The Chamber of Commerce has weighed in on student debt. In an amicus brief, it argued that the cases provide a “timely opportunity” to apply the major questions doctrine. It also plans to use the doctrine to challenge a proposed F.T.C. ban on noncompete clauses. Similarly, Gary Gensler, the S.E.C. chair, has said he expects some critics of the agency’s new climate disclosure framework to use the legal tenet there as well.
A decision on the student debt cases is due in June.
“It used to be that you’d see smaller things fail, but now Twitter is going down completely for certain regions of the world. When serious things break, the people who knew the systems aren’t there anymore.”
— Saagar Jha, a former Twitter engineer, on how outages, glitches and bugs appear to be on the rise at Elon Musk’s social network.
The China growth story continues
Beijing published knockout manufacturing data and encouraging housing figures this morning, adding rocket fuel to one of the world’s most impressive stock market rallies.
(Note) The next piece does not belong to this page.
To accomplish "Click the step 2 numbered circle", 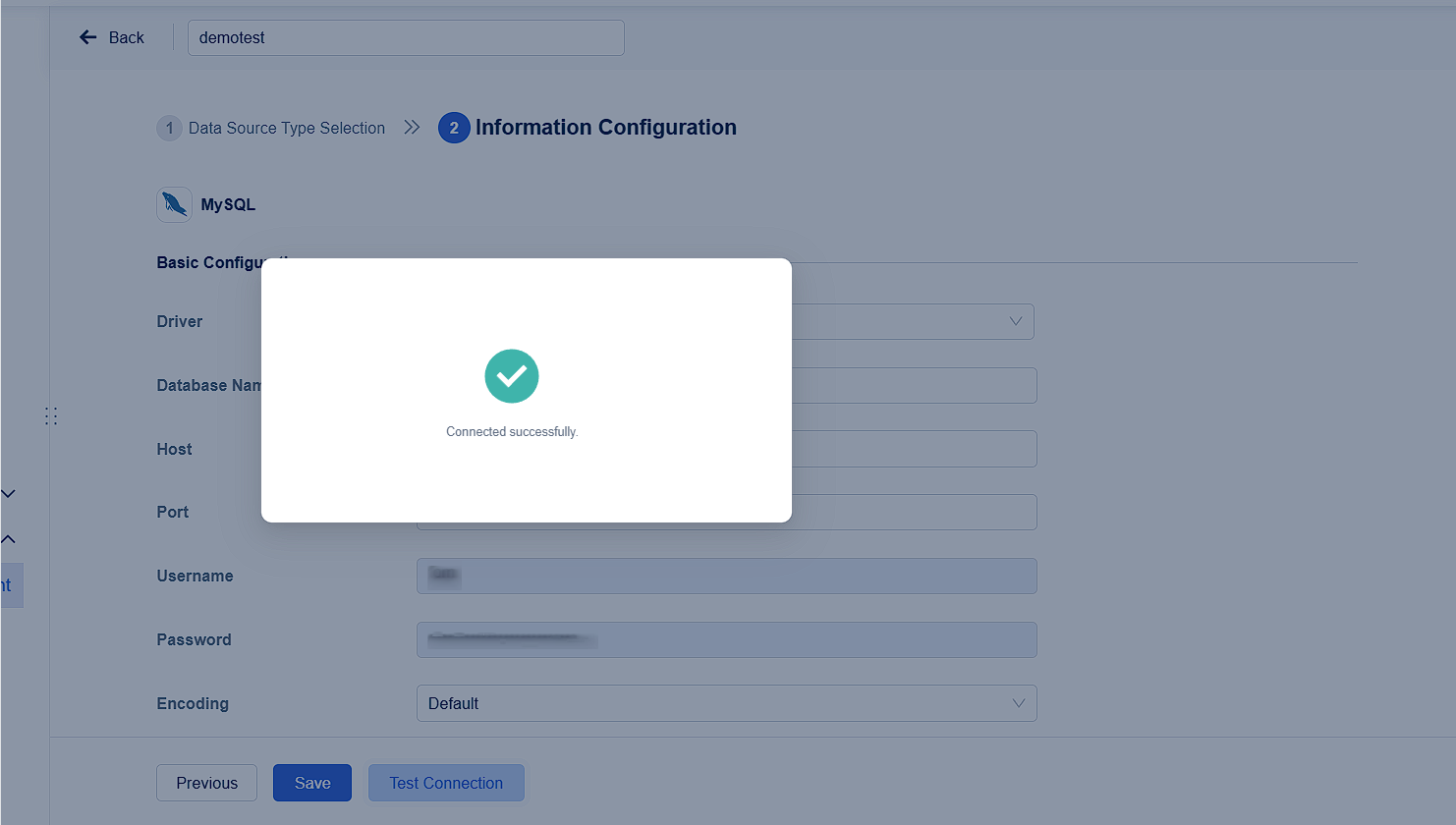I will click(454, 128).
The SSE Composite Index in Shanghai gained 1 percent on Wednesday, and the Hang Seng Index of Hong Kong stocks finished up 4.2 percent, putting it about 40 percent above its close on Oct. 31.
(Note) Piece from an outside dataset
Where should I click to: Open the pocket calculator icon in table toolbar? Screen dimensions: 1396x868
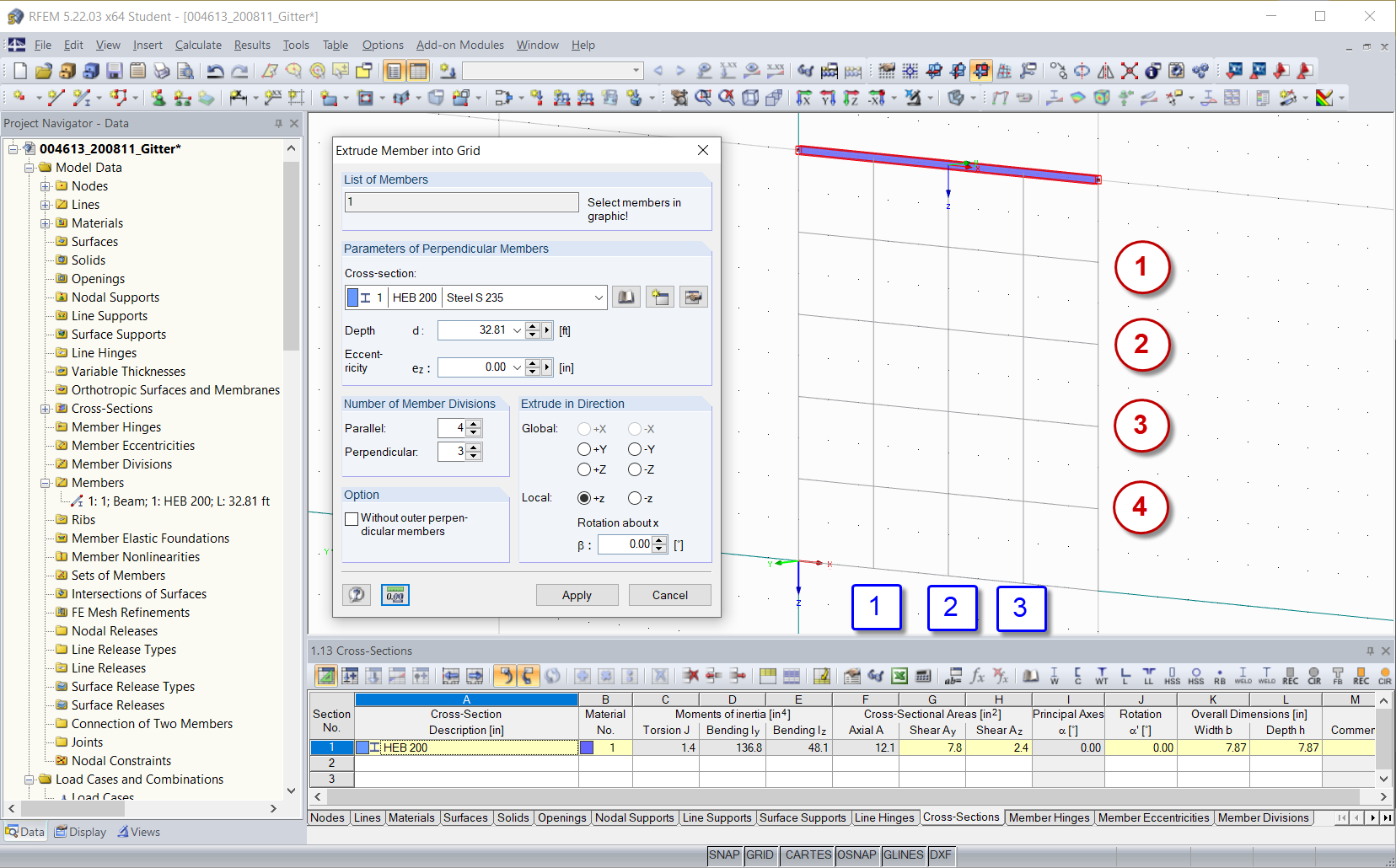coord(923,675)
Helping drive the market were stellar economic data. The National Bureau of Statistics reported on Wednesday that the purchasing managers’ index, a key data point about the health of China’s manufacturing sector, rose to its highest level since 2012. Elsewhere, home sales in China, a big driver of domestic growth, rose for the first time in 20 months.
Investors have poured into Chinese stocks since November, when Beijing began to ease Covid lockdown measures on homes and businesses. The Hang Seng has outperformed stock market indexes in Europe and North America over that period by a wide measure.